Con la existencia de TEDEL 4, el Dr. Jaume Roset y la clínica que dirige disponen de una herramienta que permite diagnosticar objetivamente, aplicar el tratamiento pertinente y seguir la evolución del paciente, puesto que el sistema está dotado de un programa con capacidad bio-feeback, que hace posible visualizar el esfuerzo del paciente mediante el ordenador, y consecuentemente almacenar la información obtenida.
El proyecto no se queda sólo aquí. También se han establecido los parámetros normales para cada uno de los instrumentos de viento. Por ejemplo, un clarinetista genera entre 800 y 1.000 microdeformaciones y un trompetista entre 1.000 y 13.000 microdeformaciones.
TEDEL 4 ya está en trámite de patente aunque, por el momento, los autores del invento no tienen intención de comercializarlo. El objetivo del proyecto ha sido dotar de una herramienta útil de diagnóstico y tratamiento al Instituto de Fisiología y Medicina del Arte-Terrassa.
Lesiones
más habituales
Las enfermedades más
frecuentes entre los instrumentistas de viento son roturas del músculo
labial, sobrecargas del labio y hematomas. Las causas de las lesiones
vienen dadas por accidentes convencionales (heridas, accidentes de tráfico)
que afectan el labio y que se tratan médicamente, en general, sin
tener en cuenta la profesión del afectado y dejando secuelas graves;
también son causadas por sobreesfuerzos en el momento de tocar
el instrumento o por cambios de hábito en el músico, que
puede pasar de actuar tres horas a la semana y, de pronto, por exigencias
de agenda, pasar a entrenar más de 4 horas diarias. Esta es la
causa principal que provoca la enfermedad.
Evidentemente, el colectivo que más padece este mal es el profesional,
pero también afecta a los alumnos de escuelas de música.
El diseño de TEDEL 4 es un ejemplo de interdisciplinariedad entre la medicina y la ingeniería mecánica, o lo que se conoce como biomecánica. El Instituto de Fisiología y Medicina del Arte y el Departamento de Ingeniería Mecánica de la ETSEIT ya están estudiando la posibilidad de colaborar conjuntamente en otros proyectos, como en el diseño de un aparato para medir la intensidad y esfuerzo con el que los instrumentistas de cuerda pulsan las cuerdas con la mano izquierda para tocar las notas.

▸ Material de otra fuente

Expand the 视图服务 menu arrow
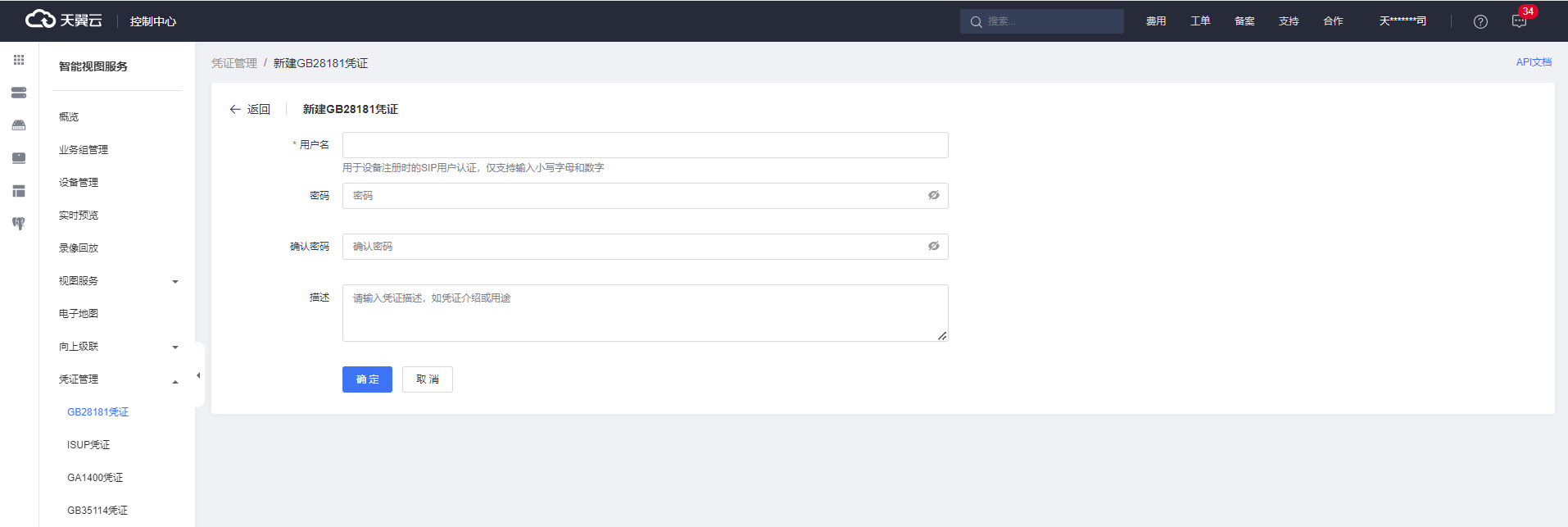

Otro estudio conjunto podría ser la investigación de un sistema que atenúe la intensidad acústica que padecen los músicos en las orquestas. Estos niveles sonoros superan a menudo los índice máximos saludables y muchos profesionales de la música acaban sordos o con pérdidas parciales de oído. Para este proyecto se contará con la colaboración del Laboratorio de Acústica de la UPC, que pertenece al Departamento de Ingeniería Mecánica del campus de Terrassa.
El
Instituto de Fisiología y Medicina del Arte
El Instituto de Fisiología y Medicina del Arte-Terrassa
nace en agosto de 1999 impulsado por tres profesionales de la medicina
que ya trabajaban conjuntamente en el ámbito de la medicina del
arte en el Hospital General de Manresa desde 1994 (crearon la Unidad Medicoquirúrgica
del Arte, actualmente en funcionamiento).
Es uno de los
pocos centros del Estado donde se atiende exclusivamente a artistas escénicos
(músicos, cantantes, bailarines y actores) desde una vertiente
pluridisciplinar (intervienen hasta 12 especialistas diferentes) y se
ofrece diagnóstico, tratamiento y seguimiento de los problemas
que afectan a este colectivo.
Actualmente,
las dos instituciones trabajan conjuntamente en proyectos de investigación,
formación y divulgación en colaboración con instituciones
públicas y también con el sector privado.